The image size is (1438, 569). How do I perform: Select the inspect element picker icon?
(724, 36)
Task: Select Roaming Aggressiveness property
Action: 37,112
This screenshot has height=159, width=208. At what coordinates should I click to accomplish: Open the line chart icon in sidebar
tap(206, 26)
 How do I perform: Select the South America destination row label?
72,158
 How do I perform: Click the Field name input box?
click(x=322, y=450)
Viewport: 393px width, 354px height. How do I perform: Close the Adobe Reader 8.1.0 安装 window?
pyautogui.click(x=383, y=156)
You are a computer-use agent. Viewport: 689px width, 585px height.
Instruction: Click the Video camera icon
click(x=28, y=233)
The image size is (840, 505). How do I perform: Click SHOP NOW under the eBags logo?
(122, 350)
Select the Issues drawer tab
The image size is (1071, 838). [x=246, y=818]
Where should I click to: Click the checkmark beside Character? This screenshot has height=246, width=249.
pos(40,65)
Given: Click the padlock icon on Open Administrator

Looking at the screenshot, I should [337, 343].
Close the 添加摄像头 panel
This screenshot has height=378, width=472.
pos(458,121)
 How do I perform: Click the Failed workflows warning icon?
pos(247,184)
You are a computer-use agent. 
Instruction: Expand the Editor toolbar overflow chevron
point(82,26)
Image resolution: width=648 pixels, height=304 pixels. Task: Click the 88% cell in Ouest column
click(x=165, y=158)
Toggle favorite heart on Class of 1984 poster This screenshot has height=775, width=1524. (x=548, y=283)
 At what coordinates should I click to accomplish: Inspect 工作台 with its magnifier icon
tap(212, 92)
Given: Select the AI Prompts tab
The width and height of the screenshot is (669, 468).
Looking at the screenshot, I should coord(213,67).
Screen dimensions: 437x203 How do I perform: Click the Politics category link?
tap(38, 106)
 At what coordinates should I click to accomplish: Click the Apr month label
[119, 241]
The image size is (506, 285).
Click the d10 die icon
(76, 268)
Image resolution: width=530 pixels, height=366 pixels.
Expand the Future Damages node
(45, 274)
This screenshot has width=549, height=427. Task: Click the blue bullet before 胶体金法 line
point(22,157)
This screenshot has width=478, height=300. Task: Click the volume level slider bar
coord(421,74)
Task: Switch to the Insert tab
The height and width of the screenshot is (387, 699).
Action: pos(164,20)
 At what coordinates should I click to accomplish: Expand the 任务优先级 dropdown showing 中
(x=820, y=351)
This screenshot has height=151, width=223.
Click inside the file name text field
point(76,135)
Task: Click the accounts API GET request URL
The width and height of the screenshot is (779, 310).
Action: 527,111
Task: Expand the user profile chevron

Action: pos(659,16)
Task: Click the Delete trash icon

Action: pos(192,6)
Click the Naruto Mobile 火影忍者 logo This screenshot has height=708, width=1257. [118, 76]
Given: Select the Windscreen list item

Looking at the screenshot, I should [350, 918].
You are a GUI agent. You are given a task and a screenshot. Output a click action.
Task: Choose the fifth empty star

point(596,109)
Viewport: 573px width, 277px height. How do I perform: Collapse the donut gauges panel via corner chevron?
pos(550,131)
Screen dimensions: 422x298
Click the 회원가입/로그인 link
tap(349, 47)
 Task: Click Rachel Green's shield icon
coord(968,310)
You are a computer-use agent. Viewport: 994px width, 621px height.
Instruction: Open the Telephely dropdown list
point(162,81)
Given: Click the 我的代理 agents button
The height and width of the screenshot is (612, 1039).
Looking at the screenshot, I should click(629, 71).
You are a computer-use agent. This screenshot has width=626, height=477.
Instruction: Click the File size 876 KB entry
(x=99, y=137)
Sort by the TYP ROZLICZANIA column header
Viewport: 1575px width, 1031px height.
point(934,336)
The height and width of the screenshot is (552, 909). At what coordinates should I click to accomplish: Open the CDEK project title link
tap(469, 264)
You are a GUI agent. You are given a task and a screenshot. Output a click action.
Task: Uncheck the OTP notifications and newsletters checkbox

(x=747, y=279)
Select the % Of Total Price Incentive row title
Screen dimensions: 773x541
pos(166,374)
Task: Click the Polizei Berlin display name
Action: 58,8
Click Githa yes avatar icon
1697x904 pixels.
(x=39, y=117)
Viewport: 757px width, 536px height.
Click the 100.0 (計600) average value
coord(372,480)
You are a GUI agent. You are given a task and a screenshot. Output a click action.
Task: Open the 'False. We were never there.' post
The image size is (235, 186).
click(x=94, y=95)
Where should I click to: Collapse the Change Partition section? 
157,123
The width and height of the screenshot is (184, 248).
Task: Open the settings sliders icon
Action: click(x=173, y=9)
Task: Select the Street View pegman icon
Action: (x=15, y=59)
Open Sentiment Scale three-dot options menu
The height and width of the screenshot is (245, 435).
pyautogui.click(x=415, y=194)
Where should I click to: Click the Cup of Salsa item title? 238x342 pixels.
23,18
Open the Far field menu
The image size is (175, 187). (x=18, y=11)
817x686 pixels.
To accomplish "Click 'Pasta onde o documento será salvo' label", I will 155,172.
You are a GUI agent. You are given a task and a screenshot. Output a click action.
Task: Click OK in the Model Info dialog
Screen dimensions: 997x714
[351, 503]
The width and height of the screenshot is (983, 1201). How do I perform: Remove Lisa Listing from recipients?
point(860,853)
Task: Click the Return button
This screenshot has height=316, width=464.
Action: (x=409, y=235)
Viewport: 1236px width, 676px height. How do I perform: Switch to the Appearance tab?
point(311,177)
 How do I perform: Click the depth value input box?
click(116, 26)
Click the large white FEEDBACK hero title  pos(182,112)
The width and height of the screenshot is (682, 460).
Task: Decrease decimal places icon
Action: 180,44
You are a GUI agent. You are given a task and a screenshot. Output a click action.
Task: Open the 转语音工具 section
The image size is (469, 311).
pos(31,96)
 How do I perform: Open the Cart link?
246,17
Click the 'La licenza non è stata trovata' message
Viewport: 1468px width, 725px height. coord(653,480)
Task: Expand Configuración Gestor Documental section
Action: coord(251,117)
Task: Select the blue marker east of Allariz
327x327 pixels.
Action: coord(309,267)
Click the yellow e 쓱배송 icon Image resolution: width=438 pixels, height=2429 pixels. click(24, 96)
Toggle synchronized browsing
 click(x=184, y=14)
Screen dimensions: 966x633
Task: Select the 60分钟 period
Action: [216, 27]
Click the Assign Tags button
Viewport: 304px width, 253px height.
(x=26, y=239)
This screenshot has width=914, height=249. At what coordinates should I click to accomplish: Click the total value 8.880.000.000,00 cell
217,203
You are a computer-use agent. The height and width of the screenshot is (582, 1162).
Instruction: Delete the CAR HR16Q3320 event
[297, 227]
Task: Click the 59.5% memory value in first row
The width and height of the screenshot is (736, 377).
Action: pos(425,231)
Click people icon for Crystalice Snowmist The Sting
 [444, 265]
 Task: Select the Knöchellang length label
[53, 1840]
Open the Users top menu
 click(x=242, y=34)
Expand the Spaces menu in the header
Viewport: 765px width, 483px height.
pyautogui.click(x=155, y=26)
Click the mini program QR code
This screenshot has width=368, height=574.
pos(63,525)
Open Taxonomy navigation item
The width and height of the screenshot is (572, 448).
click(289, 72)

Assignment: The material must be repeated in full, with every line exact.

Result for this exercise:
The image size is (1438, 569). How do I perform: Select the inspect element picker icon?
(724, 36)
Task: Select Roaming Aggressiveness property
Action: 37,112
This screenshot has height=159, width=208. At what coordinates should I click to accomplish: Open the line chart icon in sidebar
tap(206, 26)
 How do I perform: Select the South America destination row label?
72,158
 How do I perform: Click the Field name input box?
click(x=322, y=450)
Viewport: 393px width, 354px height. How do I perform: Close the Adobe Reader 8.1.0 安装 window?
pyautogui.click(x=383, y=156)
You are a computer-use agent. Viewport: 689px width, 585px height.
Instruction: Click the Video camera icon
click(x=28, y=233)
The image size is (840, 505). How do I perform: Click SHOP NOW under the eBags logo?
(122, 350)
Select the Issues drawer tab
The image size is (1071, 838). [x=246, y=818]
Where should I click to: Click the checkmark beside Character? This screenshot has height=246, width=249.
pos(40,65)
Given: Click the padlock icon on Open Administrator

Looking at the screenshot, I should [337, 343].
Close the 添加摄像头 panel
This screenshot has height=378, width=472.
pos(458,121)
 How do I perform: Click the Failed workflows warning icon?
pos(247,184)
You are a computer-use agent. 
Instruction: Expand the Editor toolbar overflow chevron
point(82,26)
Image resolution: width=648 pixels, height=304 pixels. Task: Click the 88% cell in Ouest column
click(x=165, y=158)
Toggle favorite heart on Class of 1984 poster This screenshot has height=775, width=1524. (x=548, y=283)
 At what coordinates should I click to accomplish: Inspect 工作台 with its magnifier icon
tap(212, 92)
Given: Select the AI Prompts tab
The width and height of the screenshot is (669, 468).
Looking at the screenshot, I should coord(213,67).
Screen dimensions: 437x203 How do I perform: Click the Politics category link?
tap(38, 106)
 At what coordinates should I click to accomplish: Click the Apr month label
[119, 241]
The image size is (506, 285).
Click the d10 die icon
(76, 268)
Image resolution: width=530 pixels, height=366 pixels.
Expand the Future Damages node
(45, 274)
This screenshot has width=549, height=427. Task: Click the blue bullet before 胶体金法 line
point(22,157)
This screenshot has width=478, height=300. Task: Click the volume level slider bar
coord(421,74)
Task: Switch to the Insert tab
The height and width of the screenshot is (387, 699).
Action: pos(164,20)
 At what coordinates should I click to accomplish: Expand the 任务优先级 dropdown showing 中
(x=820, y=351)
This screenshot has height=151, width=223.
Click inside the file name text field
point(76,135)
Task: Click the accounts API GET request URL
The width and height of the screenshot is (779, 310).
Action: 527,111
Task: Expand the user profile chevron

Action: pos(659,16)
Task: Click the Delete trash icon

Action: pos(192,6)
Click the Naruto Mobile 火影忍者 logo This screenshot has height=708, width=1257. [118, 76]
Given: Select the Windscreen list item

Looking at the screenshot, I should [350, 918].
You are a GUI agent. You are given a task and a screenshot. Output a click action.
Task: Choose the fifth empty star

point(596,109)
Viewport: 573px width, 277px height. How do I perform: Collapse the donut gauges panel via corner chevron?
pos(550,131)
Screen dimensions: 422x298
Click the 회원가입/로그인 link
tap(349, 47)
 Task: Click Rachel Green's shield icon
coord(968,310)
You are a computer-use agent. Viewport: 994px width, 621px height.
Instruction: Open the Telephely dropdown list
point(162,81)
Given: Click the 我的代理 agents button
The height and width of the screenshot is (612, 1039).
Looking at the screenshot, I should click(629, 71).
You are a computer-use agent. This screenshot has width=626, height=477.
Instruction: Click the File size 876 KB entry
(x=99, y=137)
Sort by the TYP ROZLICZANIA column header
Viewport: 1575px width, 1031px height.
point(934,336)
The height and width of the screenshot is (552, 909). At what coordinates should I click to accomplish: Open the CDEK project title link
tap(469, 264)
You are a GUI agent. You are given a task and a screenshot. Output a click action.
Task: Uncheck the OTP notifications and newsletters checkbox

(x=747, y=279)
Select the % Of Total Price Incentive row title
Screen dimensions: 773x541
pos(166,374)
Task: Click the Polizei Berlin display name
Action: 58,8
Click Githa yes avatar icon
1697x904 pixels.
(x=39, y=117)
Viewport: 757px width, 536px height.
Click the 100.0 (計600) average value
coord(372,480)
You are a GUI agent. You are given a task and a screenshot. Output a click action.
Task: Open the 'False. We were never there.' post
The image size is (235, 186).
click(x=94, y=95)
Where should I click to: Collapse the Change Partition section? 
157,123
The width and height of the screenshot is (184, 248).
Task: Open the settings sliders icon
Action: click(x=173, y=9)
Task: Select the Street View pegman icon
Action: (x=15, y=59)
Open Sentiment Scale three-dot options menu
The height and width of the screenshot is (245, 435).
pyautogui.click(x=415, y=194)
Where should I click to: Click the Cup of Salsa item title? 238x342 pixels.
23,18
Open the Far field menu
The image size is (175, 187). (x=18, y=11)
817x686 pixels.
To accomplish "Click 'Pasta onde o documento será salvo' label", I will 155,172.
You are a GUI agent. You are given a task and a screenshot. Output a click action.
Task: Click OK in the Model Info dialog
Screen dimensions: 997x714
[351, 503]
The width and height of the screenshot is (983, 1201). How do I perform: Remove Lisa Listing from recipients?
point(860,853)
Task: Click the Return button
This screenshot has height=316, width=464.
Action: (x=409, y=235)
Viewport: 1236px width, 676px height. How do I perform: Switch to the Appearance tab?
point(311,177)
 How do I perform: Click the depth value input box?
click(116, 26)
Click the large white FEEDBACK hero title  pos(182,112)
The width and height of the screenshot is (682, 460).
Task: Decrease decimal places icon
Action: 180,44
You are a GUI agent. You are given a task and a screenshot. Output a click action.
Task: Open the 转语音工具 section
The image size is (469, 311).
pos(31,96)
 How do I perform: Open the Cart link?
246,17
Click the 'La licenza non è stata trovata' message
Viewport: 1468px width, 725px height. coord(653,480)
Task: Expand Configuración Gestor Documental section
Action: coord(251,117)
Task: Select the blue marker east of Allariz
327x327 pixels.
Action: coord(309,267)
Click the yellow e 쓱배송 icon Image resolution: width=438 pixels, height=2429 pixels. click(24, 96)
Toggle synchronized browsing
 click(x=184, y=14)
Screen dimensions: 966x633
Task: Select the 60分钟 period
Action: [216, 27]
Click the Assign Tags button
Viewport: 304px width, 253px height.
(x=26, y=239)
This screenshot has width=914, height=249. At what coordinates should I click to accomplish: Click the total value 8.880.000.000,00 cell
217,203
You are a computer-use agent. The height and width of the screenshot is (582, 1162).
Instruction: Delete the CAR HR16Q3320 event
[297, 227]
Task: Click the 59.5% memory value in first row
The width and height of the screenshot is (736, 377).
Action: pos(425,231)
Click people icon for Crystalice Snowmist The Sting
 [444, 265]
 Task: Select the Knöchellang length label
[53, 1840]
Open the Users top menu
 click(x=242, y=34)
Expand the Spaces menu in the header
Viewport: 765px width, 483px height.
pyautogui.click(x=155, y=26)
Click the mini program QR code
This screenshot has width=368, height=574.
pos(63,525)
Open Taxonomy navigation item
The width and height of the screenshot is (572, 448).
click(289, 72)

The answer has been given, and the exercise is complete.